オーストラリアの住宅不足に挑む!セレンディクス、現地企業と協業スタート

2025年10月10日
セレンディクスのプレスリリースより。

セレンディクス株式会社(兵庫県西宮市、以下、セレンディクス)は、オーストラリア・クイーンズランド州政府の仲介を受け、3Dプリンター住宅の現地展開を目的とした覚書(MOU)を、同国の不動産投資・アドバイザリー企業Planum Partners社(シドニー、以下、プラナム社)と締結した。調印式は2025年10月2日、大阪・関西万博のオーストラリアパビリオンにて、クイーンズランド州政府の主催により執り行われた。(上部画像はセレンディクスのプレスリリースより。出典:セレンディクス)

深刻化するオーストラリアの住宅供給危機


2023年、オーストラリアの住宅価格は全国で8.1%上昇した。特にシドニーなど主要都市では価格の高騰が著しく、中央値は110万豪ドルを超える水準に達している。とりわけ、初めて住宅を取得しようとする層にとっては、住宅の取得が極めて困難な状況となっている。主要金融機関であるナショナル・オーストラリア銀行(NAB)は、住宅価格の上昇傾向が今後も継続すると予測しており、住宅供給の抜本的な変革が急務である。

こうした状況を背景に、セレンディクスとプラナム社は、3Dプリンターによる革新的かつ低コストな住宅建設技術の導入によって、建設費の抑制および供給量の拡大を目指す。

クイーンズランド州での実証から本格展開へ

両社はまず、クイーンズランド州における実現可能性調査(フィージビリティスタディ)の一環として、3Dプリンターによる住宅の実証棟を建設する計画である。設計・施工は同州の建築基準や気候条件を考慮し、現地調達可能な建材と供給網の構築も同時に進める。

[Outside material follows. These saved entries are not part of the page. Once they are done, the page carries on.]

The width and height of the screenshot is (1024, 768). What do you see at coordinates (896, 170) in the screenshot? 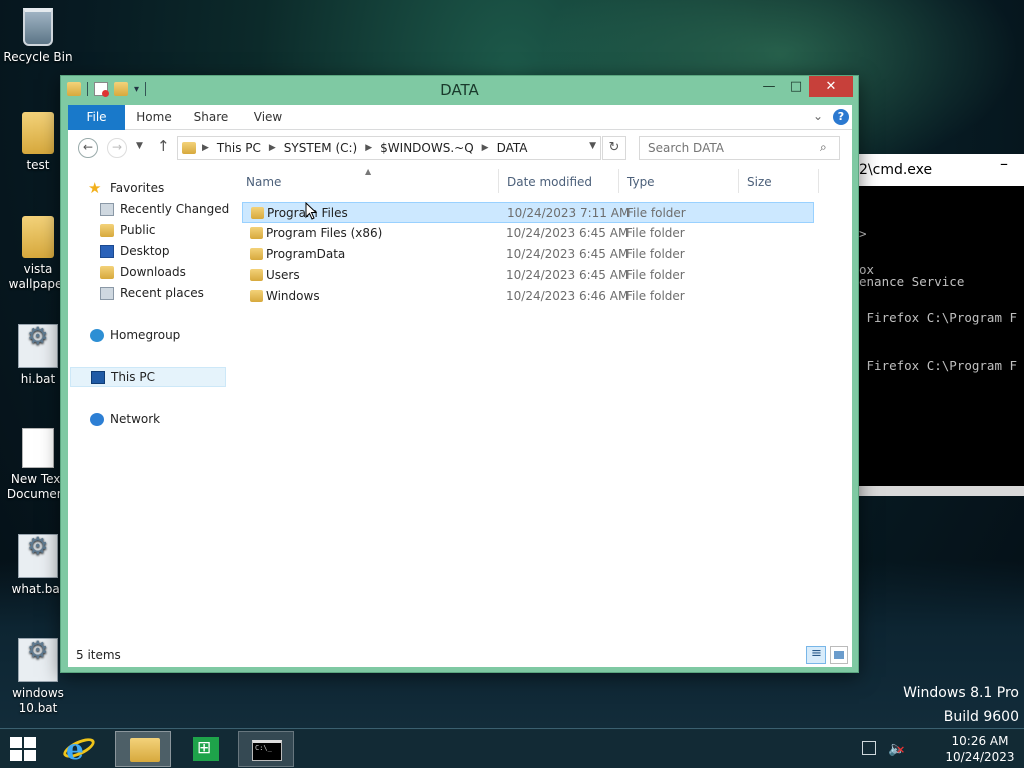
I see `cmd-title: 2\cmd.exe` at bounding box center [896, 170].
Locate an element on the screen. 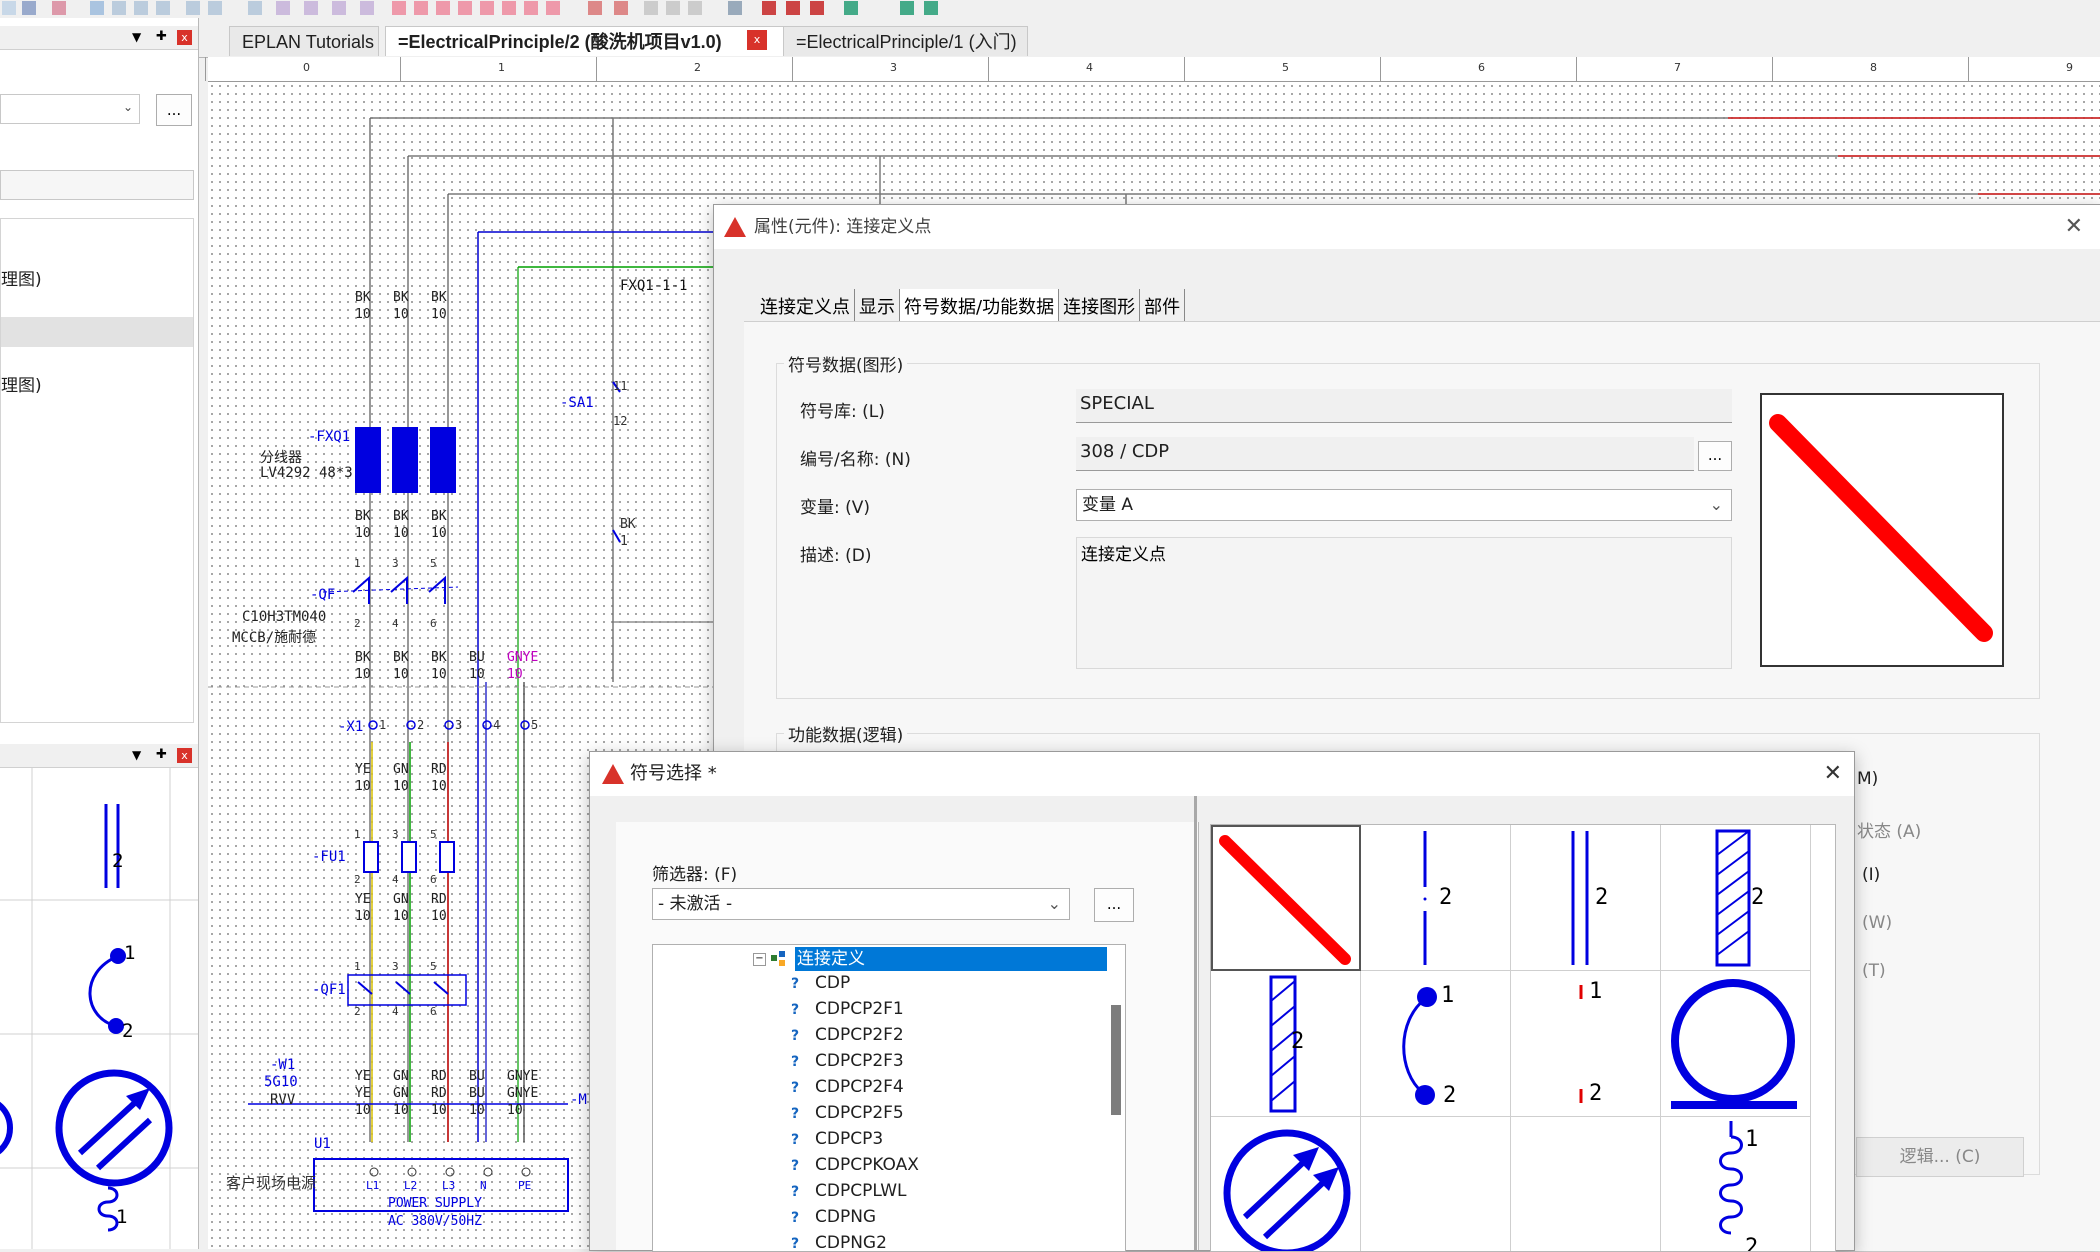 Image resolution: width=2100 pixels, height=1252 pixels. dialog-titlebar: 属性(元件): 连接定义点 ✕ is located at coordinates (1407, 227).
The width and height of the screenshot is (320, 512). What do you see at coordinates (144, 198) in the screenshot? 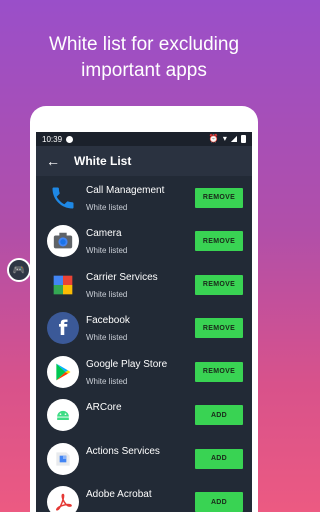
I see `list-item: Call Management White listed REMOVE` at bounding box center [144, 198].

今後の量産体制の構築に向けては、現地の建設企業や素材サプライヤーとの連携を深め、法規制や技術的課題への対応を図る。セレンディクスは、「設計データの提供」と「現地施工」の分離を特徴とする独自のビジネスモデルを基盤とし、これをグローバルで展開していく方針である。

プラナム社の役割と現地ネットワークの活用

2015年に設立されたプラナム社は、不動産・インフラ・エネルギー分野における実績を有し、豪州内の官民双方に強力なネットワークを持つ。今回のプロジェクトでは、資金調達や政府機関との調整、サプライチェーン構築を担うことで、プロジェクトの円滑な推進を支援する。

グローバル戦略と過去の実績

セレンディクスはこれまで、日本、中国、韓国、オランダ、カナダの5カ国で同時に3Dプリンター住宅を出力する実験を行っており、国際的な施工モデルの確立に取り組んできた。また、タイの大手コングロマリットであるサイアム・セメント・グループ(SCG)とは、3Dプリンター用モルタルの共同開発や供給に関するパートナーシップを構築済みである。

こうした国際展開の経験を活かし、オーストラリアにおいても現地の建築基準や資材事情に即した設計・施工を実現し、高品質で低価格な住宅の供給を目指す。

経営陣のコメント

セレンディクス代表取締役CEO 小間裕康氏は、次のように述べている。

「クイーンズランド州政府の支援を受けて、プラナム社と協業できることは大変光栄である。住宅価格が1億円を超えるオーストラリアの現状において、多くの人々が住宅を諦めざるを得ない。この深刻な問題に対して、我々の技術が貢献できると確信している。今後も世界中のどこにおいても、質の高い住宅を手頃な価格で提供できる体制を構築していきたい。」

プラナム社のExecutive Chairmanであるマシュー・マッキャン氏も次のように語る。

「オーストラリアの住宅供給とアフォーダビリティの問題は、極めて喫緊の課題である。土地の供給には限りがあるため、建設プロセスそのものからコスト削減を図る必要がある。セレンディクスの技術が広く活用されるよう支援していきたい。」